▶ **GIVEN EXERCISE**
Identify every line in the entries that contains the word "logo", and copy each such line in full.

(Rows from a dataset)
*****
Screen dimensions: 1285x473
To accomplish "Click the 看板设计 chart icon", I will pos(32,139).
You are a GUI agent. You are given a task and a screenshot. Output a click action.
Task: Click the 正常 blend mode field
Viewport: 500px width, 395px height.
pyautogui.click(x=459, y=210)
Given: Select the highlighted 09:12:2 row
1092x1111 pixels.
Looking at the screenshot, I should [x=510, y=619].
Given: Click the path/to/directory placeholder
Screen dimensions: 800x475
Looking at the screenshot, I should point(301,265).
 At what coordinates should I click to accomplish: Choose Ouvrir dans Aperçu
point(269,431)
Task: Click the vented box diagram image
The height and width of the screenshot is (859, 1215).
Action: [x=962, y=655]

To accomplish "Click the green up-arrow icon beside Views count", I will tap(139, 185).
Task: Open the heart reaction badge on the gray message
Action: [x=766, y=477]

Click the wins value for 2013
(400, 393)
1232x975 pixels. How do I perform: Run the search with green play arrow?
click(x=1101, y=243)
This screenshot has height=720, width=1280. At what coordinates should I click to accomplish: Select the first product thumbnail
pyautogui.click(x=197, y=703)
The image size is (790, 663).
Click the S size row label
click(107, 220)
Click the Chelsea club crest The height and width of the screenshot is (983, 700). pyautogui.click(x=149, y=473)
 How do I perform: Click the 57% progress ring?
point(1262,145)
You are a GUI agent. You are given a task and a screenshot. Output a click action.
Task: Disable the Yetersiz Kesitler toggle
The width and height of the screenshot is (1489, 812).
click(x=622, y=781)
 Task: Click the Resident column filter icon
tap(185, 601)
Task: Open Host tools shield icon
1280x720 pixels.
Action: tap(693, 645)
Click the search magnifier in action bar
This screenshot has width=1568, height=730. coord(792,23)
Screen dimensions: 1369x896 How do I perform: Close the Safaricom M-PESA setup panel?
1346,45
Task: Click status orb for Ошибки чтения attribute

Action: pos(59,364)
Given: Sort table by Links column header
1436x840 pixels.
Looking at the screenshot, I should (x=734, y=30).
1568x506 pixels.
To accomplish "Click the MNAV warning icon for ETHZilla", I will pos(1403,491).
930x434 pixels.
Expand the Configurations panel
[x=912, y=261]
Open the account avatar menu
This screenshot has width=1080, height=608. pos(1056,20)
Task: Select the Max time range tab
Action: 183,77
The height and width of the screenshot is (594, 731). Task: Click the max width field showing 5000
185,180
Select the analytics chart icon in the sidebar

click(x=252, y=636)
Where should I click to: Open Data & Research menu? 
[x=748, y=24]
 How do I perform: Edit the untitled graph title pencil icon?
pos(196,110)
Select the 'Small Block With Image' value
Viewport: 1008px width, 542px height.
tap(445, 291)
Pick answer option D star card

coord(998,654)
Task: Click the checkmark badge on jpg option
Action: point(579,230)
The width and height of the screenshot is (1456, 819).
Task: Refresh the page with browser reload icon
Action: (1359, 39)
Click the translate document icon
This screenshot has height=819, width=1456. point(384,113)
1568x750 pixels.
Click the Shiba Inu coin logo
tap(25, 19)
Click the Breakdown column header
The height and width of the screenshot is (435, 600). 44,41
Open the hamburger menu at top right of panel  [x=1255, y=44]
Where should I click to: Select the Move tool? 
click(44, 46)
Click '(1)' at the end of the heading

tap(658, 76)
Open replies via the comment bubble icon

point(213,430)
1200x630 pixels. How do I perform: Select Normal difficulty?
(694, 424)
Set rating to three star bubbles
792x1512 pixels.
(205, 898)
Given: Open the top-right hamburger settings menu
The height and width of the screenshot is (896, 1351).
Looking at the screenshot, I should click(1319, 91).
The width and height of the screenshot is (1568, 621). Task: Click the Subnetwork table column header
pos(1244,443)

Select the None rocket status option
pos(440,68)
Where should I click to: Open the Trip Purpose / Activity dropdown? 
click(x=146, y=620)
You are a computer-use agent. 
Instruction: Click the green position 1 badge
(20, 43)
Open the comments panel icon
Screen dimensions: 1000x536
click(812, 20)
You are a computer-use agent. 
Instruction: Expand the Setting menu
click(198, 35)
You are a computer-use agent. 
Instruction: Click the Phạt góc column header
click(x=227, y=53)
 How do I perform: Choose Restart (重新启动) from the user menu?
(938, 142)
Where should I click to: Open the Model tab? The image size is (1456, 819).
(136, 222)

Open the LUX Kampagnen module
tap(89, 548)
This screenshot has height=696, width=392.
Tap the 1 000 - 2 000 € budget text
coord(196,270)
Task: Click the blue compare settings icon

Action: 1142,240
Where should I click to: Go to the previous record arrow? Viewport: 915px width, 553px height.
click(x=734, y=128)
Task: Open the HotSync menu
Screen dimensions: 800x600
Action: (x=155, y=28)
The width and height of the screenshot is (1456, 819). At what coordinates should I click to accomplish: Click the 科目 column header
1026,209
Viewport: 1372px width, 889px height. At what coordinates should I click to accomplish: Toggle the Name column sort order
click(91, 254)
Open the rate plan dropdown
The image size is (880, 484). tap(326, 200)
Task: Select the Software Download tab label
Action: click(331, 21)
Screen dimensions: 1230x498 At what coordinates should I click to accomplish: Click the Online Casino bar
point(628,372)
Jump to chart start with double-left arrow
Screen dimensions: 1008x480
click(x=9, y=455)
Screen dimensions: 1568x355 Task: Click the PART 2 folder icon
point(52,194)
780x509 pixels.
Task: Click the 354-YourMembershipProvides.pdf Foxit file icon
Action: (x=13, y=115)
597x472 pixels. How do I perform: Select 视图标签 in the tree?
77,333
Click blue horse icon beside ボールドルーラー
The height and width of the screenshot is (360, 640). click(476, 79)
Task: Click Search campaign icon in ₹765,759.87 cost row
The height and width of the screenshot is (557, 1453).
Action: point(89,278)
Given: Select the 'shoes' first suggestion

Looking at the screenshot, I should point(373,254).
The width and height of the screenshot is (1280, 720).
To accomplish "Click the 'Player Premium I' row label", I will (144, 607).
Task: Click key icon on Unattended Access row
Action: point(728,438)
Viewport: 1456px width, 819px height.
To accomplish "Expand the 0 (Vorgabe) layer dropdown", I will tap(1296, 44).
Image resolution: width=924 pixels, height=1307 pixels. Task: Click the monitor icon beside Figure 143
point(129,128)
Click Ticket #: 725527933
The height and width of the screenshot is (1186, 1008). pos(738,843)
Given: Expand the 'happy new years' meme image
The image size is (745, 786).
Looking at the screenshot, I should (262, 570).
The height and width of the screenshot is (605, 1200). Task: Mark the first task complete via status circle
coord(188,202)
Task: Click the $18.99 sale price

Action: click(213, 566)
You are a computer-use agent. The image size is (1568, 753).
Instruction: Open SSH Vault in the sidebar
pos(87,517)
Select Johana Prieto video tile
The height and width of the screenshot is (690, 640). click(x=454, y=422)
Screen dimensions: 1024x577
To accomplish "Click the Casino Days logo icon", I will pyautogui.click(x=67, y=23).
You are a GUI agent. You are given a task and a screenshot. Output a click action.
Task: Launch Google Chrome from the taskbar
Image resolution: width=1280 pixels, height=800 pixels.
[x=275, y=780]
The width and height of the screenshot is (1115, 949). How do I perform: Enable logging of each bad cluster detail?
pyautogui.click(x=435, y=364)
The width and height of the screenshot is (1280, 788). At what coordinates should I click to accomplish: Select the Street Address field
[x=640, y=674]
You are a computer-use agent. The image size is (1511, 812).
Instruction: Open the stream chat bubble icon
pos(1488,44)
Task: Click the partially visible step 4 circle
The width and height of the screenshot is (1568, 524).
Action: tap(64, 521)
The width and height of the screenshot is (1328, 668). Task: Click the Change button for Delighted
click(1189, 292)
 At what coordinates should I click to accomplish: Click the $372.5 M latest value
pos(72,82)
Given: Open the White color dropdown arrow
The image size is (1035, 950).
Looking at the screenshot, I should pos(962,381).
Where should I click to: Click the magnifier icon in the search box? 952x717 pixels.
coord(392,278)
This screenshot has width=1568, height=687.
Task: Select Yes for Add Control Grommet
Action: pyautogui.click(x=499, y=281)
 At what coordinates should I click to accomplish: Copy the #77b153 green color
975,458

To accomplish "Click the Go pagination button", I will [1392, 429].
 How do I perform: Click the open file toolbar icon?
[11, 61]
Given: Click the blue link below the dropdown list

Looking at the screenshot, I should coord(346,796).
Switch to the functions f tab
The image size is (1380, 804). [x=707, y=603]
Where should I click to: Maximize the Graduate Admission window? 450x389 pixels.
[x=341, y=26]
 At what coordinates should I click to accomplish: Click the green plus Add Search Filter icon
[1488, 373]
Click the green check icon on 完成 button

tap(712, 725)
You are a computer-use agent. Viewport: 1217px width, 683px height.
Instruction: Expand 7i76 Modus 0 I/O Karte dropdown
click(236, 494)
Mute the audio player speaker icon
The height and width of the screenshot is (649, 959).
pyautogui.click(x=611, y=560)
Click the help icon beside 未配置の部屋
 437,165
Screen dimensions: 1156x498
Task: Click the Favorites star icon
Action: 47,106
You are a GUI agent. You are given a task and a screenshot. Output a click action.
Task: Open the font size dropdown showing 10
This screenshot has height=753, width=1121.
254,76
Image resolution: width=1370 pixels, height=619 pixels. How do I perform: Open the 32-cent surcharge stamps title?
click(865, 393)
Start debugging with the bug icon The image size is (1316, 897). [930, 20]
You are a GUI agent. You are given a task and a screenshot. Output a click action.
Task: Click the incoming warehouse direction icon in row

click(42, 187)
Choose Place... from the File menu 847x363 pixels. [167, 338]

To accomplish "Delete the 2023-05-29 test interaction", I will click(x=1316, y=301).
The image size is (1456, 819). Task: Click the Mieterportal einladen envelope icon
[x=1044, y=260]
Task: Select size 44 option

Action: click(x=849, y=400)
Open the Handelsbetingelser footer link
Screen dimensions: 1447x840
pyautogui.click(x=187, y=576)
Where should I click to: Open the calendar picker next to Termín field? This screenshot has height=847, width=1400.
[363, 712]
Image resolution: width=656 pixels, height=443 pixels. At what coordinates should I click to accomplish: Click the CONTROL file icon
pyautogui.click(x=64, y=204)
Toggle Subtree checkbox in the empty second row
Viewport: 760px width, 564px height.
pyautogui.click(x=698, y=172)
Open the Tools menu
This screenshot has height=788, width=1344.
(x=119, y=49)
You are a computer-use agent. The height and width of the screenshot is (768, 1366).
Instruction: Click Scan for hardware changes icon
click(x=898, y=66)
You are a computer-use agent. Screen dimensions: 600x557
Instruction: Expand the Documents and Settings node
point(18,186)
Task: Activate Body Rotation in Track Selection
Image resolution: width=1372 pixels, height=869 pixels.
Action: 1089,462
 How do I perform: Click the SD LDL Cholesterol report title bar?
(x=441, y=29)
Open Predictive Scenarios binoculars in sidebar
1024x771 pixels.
*****
▶ **ANSWER TO THE PROBLEM**
Click the Shiba Inu coin logo
To accomplish "Click the Casino Days logo icon", I will pyautogui.click(x=67, y=23).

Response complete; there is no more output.